§ Request
Give the lines as a JSON list of strings, one string per line and no blank lines, beginning with the line containing "The width and" and running through the line containing "Action: pos(284,148)". Leave out the pictures.

§ Data lines
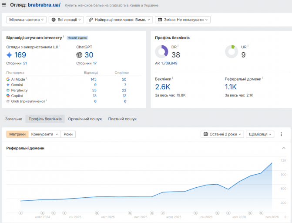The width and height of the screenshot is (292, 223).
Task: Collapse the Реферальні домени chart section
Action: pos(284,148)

==

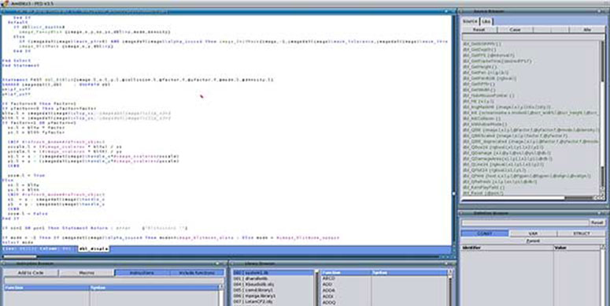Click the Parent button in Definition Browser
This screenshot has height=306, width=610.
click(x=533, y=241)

§ Solved exercise
[
  "The width and height of the screenshot is (292, 223).",
  "Task: Collapse the Реферальні домени chart section",
  "Action: pos(284,148)"
]